Giovedì scorso abbiamo partecipato ad una serata che era stata annunciata come la prima italiana dell’ultimo film di Jarmush.
Pagato il biglietto, fatta la nostra bella coda di quindici minuti abbondanti al caldo di un atrio senza aria condizionata, siamo stati ammessi in sala dove abbiamo scoperto che la proiezione del film per cui eravamo venuti sarebbe stata preceduta dalla premiazione del concorso Infinity per “corti” prodotti e realizzati da giovani . Con relativa visione delgli stessi. Trattandosi di “corti” ciò ha significato un bel quarto d’ora ciascuno, alias il film di Jarmush è iniziato alle 22 abbondanti invece che alle 21.
Pare che la cosa in realtà fosse stata scritta da qualche parte nel programma. Fatto si è che gran parte della platea è stata colta di sorpresa e ha preso a rumoreggiare in maniera più che decisa. In alcuni momenti sembrava di essere in quegli avanspettacoli d’altri tempi nei quali il pubblico diceva apertamente la propria su quanto avveniva sul palco.

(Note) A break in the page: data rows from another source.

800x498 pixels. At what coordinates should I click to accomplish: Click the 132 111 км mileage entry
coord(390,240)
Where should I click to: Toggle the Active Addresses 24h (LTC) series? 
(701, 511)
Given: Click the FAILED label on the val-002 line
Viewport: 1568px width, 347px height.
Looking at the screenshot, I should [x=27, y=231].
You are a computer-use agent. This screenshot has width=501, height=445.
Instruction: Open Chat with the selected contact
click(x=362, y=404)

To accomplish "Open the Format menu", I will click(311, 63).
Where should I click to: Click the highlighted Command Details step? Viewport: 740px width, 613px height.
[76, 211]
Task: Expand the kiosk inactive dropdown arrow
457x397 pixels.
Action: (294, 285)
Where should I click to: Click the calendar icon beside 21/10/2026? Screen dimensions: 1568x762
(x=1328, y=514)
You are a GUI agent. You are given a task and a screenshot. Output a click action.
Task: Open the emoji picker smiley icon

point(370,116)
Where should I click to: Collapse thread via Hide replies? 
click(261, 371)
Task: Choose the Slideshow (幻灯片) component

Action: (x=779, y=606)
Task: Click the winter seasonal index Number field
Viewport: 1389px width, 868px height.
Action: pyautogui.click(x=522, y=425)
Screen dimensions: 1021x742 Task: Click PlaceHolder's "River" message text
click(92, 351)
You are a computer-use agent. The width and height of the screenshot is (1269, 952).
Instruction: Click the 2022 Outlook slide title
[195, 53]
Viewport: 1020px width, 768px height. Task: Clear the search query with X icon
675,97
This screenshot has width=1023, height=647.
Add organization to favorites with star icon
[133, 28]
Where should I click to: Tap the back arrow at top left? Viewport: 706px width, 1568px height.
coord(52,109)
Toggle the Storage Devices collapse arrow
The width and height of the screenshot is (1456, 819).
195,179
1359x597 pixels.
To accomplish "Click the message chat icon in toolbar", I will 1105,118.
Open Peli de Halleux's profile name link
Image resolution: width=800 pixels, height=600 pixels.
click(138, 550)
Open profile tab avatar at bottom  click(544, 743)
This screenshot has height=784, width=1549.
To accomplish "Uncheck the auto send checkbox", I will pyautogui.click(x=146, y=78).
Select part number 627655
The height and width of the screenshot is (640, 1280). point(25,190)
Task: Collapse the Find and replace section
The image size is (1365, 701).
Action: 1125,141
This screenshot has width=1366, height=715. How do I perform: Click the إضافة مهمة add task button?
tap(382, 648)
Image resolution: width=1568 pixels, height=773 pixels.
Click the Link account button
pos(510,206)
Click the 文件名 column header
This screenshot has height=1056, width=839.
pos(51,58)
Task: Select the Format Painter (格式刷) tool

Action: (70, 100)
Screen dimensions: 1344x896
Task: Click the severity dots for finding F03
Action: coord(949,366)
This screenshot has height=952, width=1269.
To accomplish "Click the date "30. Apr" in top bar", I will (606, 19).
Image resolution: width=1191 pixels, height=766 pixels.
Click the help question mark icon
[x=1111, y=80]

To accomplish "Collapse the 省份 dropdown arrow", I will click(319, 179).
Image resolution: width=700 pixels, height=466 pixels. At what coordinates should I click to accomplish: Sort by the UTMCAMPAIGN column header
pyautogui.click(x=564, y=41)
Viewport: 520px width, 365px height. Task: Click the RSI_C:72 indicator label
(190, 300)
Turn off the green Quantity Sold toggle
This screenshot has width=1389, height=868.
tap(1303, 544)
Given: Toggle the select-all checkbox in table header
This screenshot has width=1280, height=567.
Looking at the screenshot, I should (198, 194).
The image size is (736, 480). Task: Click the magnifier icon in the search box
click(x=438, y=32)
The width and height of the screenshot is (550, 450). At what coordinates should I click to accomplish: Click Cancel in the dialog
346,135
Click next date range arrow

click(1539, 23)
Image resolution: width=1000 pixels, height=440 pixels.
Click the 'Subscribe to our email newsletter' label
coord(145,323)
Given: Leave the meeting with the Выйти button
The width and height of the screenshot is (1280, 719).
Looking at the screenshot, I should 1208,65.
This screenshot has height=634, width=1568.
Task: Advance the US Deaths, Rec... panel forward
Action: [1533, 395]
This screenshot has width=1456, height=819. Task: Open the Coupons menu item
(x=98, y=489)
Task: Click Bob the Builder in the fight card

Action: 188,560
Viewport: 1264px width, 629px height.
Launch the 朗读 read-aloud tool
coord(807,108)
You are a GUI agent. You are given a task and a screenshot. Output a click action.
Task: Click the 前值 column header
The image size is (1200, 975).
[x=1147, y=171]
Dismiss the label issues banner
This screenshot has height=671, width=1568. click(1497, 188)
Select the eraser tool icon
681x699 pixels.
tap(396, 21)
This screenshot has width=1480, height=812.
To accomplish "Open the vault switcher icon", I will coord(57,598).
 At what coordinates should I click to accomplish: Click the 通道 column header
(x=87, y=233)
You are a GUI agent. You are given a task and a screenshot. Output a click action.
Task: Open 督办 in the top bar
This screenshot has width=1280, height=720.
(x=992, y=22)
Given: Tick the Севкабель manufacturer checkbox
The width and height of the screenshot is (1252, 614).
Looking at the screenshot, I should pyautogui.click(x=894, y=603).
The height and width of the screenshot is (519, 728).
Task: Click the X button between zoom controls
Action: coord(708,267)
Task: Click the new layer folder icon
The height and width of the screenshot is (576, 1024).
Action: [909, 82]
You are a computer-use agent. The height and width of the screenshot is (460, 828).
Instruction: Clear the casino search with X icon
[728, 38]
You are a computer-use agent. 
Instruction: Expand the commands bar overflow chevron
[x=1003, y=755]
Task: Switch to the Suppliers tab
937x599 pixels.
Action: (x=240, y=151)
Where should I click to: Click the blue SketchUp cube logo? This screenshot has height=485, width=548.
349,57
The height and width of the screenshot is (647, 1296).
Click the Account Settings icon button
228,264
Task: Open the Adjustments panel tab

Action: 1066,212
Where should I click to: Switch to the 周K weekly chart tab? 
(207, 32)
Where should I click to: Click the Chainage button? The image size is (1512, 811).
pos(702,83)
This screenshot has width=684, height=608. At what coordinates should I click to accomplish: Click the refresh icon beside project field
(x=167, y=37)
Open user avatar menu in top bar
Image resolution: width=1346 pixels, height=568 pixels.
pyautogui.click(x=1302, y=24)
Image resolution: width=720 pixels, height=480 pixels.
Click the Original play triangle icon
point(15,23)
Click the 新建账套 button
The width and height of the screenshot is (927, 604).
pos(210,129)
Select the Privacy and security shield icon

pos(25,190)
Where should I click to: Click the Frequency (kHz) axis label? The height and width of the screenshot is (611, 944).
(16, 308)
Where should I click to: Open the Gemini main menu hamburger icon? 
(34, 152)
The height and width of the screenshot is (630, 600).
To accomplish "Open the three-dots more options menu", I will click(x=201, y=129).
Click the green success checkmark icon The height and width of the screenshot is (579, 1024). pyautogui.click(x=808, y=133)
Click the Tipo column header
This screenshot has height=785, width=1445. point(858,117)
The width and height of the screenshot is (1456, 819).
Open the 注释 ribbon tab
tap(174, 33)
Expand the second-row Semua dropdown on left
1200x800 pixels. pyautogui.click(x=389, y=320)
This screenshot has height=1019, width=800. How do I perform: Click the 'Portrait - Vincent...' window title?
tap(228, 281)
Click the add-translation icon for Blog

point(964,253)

Prima lezione della serata: siamo arrivati al punto che la nota internet tv organizzatrice del concorso (internet tv peraltro appartenente all’ancora più noto gruppo televisivo nazionale) fa pagare un biglietto per mostrarci quanto è brava e attenta ai giovani. D’altronde non è sempre così per i canali televisivi a pagamento: uno paga un canone e loro ti riempiono di pubblicità (proprie o altrui) film, partite di calcio e spettacoli.
Ciò detto il film di Jarmush è un’intervista / documentario a Iggy Pop, definito una pietra miliare del rock anni sessanta / settanta. Un po’ noioso a tratti, con poca musica, ma ben fatto: ironico, divertente nei cartoni animati che a tratti ricostruiscono i racconti e negli accostamenti / citazioni di film famosi più o meno di quegli anni. Jarmush è bravo anche parrebbe abbia poco da dire.
I corti invece che hanno preceduto Jarmush erano discutibili, tanto da portare alla constatazione che se quei tre erano i migliori figuriamoci gli altri. Uno trattava del viaggio in Ape Piaggio al Polo Nord di due giovani valdostani. Lunghi paesaggi e commenti fuori campo sul senso della vita e del viaggio che Keruac al confronto era un dilettante allo sbaraglio. Il secondo era una battaglia di zombie de’ noatri. Il terzo (il migliore) una presa in giro delle serie tv.
Seconda lezione della serata: parrebbe che il cinema sia diviso tra reminiscenze e ricordi degli anni sessanta e fughe di massa verso irrealtà. I documentari e le analisi degli anni sessanta si sprecano (stasera per esempio c’è in prima visione qui a Milano un film su un episodio della vita di Johnson, mai dimenticato presidente degli Stati Uniti d’America e un documentario sul fotografo Mapplethorne) anche se il loro numero è decisamente inferiore a fantasy, fantascienza e storie di povera gente interpretate come fumetti. Resiste negli States la fiaba romantica. La realtà non esiste più per i nostri cineasti?
Quindi sintesi: il film di Jarmush vale la pena solo se siete stati appassionati del rock di quegli anni e i corti vincitori del concorso grazie a Dio rimarranno sconosciuti e non visti dai più.